Menanggapi hal tersebut, Wakil Ketua Umum V MKI, Jisman P. Hutajulu, menyatakan bahwa MKI siap berperan sebagai jembatan antara pemerintah, sektor swasta, dan kondisi riil di masyarakat. Berdasarkan perumusan MKI, terdapat beberapa strategi utama yang diusulkan untuk meningkatkan akses listrik perdesaan:
1. Ekstensifikasi Grid: Perluasan jaringan sesuai dengan 10.068 titik Rencana Usaha Penyediaan Tenaga Listrik (RUPTL) 2025-2029.
2. Pembangunan PLTS Komunal/PLTD: Infrastruktur yang dapat dikelola langsung oleh masyarakat.
3. Implementasi APDAL (Alat Penyalur Daya Listrik): Perangkat penyimpan energi berbasis baterai yang dapat diisi ulang di Stasiun Pengisian Energi Listrik (SPEL) bertenaga surya.
MKI juga menyoroti pentingnya sinkronisasi data antar-stakeholder, termasuk pelibatan Kementerian Kehutanan dan Lingkungan Hidup terkait izin penggunaan lahan infrastruktur di kawasan hutan.
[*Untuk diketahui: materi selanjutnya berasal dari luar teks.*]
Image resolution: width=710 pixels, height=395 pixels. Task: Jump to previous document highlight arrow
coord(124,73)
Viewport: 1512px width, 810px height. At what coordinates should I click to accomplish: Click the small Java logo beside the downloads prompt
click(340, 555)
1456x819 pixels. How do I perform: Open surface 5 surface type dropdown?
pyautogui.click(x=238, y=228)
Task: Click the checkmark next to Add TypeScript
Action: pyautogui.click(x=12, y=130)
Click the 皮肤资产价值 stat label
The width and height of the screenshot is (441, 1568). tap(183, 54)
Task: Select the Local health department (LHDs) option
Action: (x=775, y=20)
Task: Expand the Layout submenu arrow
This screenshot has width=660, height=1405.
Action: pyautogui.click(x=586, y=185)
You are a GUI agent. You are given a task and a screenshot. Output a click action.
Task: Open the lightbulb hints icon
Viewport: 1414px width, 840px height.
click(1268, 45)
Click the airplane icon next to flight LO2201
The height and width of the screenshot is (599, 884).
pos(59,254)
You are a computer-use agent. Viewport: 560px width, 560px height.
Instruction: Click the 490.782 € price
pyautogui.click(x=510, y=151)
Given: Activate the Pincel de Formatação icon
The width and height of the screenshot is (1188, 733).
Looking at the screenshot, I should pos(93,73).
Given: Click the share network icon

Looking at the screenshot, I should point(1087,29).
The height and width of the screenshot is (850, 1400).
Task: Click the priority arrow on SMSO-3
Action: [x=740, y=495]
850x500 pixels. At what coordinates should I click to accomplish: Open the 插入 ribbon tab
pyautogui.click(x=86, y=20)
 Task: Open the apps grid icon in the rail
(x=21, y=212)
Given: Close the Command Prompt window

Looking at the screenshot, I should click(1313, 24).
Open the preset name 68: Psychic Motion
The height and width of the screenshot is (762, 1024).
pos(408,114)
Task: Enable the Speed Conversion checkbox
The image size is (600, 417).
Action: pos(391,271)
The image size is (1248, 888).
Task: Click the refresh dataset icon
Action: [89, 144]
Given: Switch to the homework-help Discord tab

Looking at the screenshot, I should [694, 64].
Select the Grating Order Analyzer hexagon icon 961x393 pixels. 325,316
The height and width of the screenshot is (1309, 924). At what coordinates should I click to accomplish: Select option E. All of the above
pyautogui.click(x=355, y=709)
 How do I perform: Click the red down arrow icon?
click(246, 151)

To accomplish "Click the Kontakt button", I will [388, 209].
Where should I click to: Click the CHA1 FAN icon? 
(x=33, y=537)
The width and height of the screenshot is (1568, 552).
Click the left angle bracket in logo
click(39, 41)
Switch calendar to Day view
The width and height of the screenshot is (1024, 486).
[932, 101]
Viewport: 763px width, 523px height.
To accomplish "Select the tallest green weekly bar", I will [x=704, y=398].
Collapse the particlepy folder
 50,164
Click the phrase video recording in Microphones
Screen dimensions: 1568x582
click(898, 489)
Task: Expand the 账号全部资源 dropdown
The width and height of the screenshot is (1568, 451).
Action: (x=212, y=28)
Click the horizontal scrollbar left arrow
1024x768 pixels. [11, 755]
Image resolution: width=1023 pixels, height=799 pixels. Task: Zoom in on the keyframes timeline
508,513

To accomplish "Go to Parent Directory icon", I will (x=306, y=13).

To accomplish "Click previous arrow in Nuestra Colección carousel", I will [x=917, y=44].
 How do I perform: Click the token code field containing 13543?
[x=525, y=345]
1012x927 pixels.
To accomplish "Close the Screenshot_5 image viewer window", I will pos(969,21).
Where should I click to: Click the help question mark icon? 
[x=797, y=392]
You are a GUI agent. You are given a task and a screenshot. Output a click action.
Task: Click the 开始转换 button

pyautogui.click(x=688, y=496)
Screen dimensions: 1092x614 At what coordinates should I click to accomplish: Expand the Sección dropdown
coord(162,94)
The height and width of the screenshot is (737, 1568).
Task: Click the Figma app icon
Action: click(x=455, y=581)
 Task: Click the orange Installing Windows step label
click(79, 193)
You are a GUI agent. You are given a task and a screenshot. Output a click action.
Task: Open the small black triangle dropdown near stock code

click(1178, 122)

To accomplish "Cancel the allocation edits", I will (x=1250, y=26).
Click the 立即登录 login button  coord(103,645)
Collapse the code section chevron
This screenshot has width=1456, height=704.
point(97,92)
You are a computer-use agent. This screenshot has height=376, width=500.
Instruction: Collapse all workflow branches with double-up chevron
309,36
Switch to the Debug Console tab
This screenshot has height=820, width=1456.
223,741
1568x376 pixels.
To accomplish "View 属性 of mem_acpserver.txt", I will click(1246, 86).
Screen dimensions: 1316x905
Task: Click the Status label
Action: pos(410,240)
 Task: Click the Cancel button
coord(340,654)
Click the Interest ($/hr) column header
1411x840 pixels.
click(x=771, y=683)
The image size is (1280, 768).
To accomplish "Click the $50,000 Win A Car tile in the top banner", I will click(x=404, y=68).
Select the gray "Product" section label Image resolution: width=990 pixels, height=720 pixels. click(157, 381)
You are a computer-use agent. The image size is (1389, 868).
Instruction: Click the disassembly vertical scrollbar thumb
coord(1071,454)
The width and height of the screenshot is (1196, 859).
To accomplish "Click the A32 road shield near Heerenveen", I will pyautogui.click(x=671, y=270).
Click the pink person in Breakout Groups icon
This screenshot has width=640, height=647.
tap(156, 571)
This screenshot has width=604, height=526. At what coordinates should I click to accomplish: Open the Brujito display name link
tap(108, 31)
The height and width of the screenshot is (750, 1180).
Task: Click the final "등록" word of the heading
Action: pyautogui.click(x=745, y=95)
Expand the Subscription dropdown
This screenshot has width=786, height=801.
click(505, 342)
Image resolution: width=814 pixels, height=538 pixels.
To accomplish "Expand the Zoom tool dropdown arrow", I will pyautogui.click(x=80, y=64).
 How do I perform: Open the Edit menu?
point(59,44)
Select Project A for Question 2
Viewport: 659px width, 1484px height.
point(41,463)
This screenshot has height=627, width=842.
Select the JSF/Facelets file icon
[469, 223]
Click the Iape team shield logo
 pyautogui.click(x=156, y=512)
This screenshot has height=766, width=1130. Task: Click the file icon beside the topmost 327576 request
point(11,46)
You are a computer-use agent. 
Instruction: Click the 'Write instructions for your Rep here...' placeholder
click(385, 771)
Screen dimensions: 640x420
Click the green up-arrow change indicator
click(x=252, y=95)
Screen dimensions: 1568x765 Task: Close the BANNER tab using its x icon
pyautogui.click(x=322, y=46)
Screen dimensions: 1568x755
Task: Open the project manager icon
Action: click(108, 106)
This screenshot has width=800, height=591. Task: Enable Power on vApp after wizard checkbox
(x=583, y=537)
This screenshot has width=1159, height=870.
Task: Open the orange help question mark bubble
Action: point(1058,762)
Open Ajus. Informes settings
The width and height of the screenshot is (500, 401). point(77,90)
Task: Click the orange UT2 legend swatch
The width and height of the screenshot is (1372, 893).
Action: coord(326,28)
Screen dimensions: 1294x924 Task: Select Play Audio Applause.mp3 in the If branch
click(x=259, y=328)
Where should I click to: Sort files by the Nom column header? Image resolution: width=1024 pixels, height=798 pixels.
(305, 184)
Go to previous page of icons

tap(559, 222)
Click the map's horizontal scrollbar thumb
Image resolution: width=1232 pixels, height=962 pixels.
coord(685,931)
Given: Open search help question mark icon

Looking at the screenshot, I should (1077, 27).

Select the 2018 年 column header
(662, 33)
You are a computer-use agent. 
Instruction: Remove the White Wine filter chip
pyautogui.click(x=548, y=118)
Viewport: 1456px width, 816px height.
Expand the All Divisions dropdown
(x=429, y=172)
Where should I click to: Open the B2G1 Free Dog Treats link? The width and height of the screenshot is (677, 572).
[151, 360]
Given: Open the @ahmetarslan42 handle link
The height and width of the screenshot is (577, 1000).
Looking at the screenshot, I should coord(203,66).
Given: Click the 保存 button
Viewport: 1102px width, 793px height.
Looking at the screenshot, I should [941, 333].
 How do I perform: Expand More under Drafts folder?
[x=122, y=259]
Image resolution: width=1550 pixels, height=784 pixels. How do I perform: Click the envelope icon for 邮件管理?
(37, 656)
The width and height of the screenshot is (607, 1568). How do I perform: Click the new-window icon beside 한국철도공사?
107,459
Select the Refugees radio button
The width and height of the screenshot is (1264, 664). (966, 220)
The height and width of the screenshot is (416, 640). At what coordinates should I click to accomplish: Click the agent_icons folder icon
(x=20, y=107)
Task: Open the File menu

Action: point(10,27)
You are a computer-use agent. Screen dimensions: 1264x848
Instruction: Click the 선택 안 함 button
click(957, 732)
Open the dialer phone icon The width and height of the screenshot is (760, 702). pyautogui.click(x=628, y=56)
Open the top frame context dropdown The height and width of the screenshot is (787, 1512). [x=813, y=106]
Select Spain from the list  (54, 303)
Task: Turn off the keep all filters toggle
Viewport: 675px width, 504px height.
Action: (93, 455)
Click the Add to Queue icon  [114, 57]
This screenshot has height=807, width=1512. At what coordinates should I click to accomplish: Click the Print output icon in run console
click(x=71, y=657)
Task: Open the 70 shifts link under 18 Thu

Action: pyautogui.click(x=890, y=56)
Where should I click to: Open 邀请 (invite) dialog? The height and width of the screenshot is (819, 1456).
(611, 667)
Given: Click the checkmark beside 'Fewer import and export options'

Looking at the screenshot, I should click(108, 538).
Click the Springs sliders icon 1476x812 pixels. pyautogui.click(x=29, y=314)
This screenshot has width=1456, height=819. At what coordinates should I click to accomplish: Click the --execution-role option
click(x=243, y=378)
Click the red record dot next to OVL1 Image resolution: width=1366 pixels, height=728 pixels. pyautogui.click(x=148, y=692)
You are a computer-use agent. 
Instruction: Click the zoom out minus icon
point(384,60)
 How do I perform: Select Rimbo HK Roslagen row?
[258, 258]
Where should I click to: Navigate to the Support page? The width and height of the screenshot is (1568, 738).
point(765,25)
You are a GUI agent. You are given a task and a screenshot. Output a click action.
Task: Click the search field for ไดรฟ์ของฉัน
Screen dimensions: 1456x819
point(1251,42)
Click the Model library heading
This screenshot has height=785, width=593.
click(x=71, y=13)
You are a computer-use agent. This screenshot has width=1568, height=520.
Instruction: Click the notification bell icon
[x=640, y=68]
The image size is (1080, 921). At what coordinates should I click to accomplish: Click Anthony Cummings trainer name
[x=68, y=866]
Proyek ini didesain khusus untuk mengakomodasi 260 desa dengan status Daerah Tertinggal dan Sangat Tertinggal guna menggerakkan ekonomi lokal.
Dalam diskusi tersebut, ditekankan pula aspek pemberdayaan masyarakat. Warga lokal tidak hanya akan menjadi konsumen, tetapi akan dibekali pelatihan teknis dan sertifikasi resmi agar mampu melakukan pemeliharaan dasar (first-line maintenance) pada infrastruktur listrik di desa mereka. Sumber pendanaan juga akan dioptimalkan melalui kolaborasi dengan pihak swasta (skema IPP), program CSR, NGO (seperti Viriya ENB), serta optimalisasi pemanfaatan Dana Desa.
Sebagai langkah nyata, MKI bersama Ditjen PPDT bersiap menyelenggarakan forum pemangku kepentingan yang lebih luas pada 09 Juni 2026 di Kantor PLN Pusat. Forum tersebut diagendakan untuk melakukan pemadanan data antar-instansi (stakeholder) serta memetakan prioritas lokus guna menyukseskan program Listrik Desa yang terintegrasi dengan program nasional 100 GW, instrumen Indeks Perkembangan Kawasan (IBK), serta optimalisasi peran Pemda dan Koperasi Desa Merah Putih.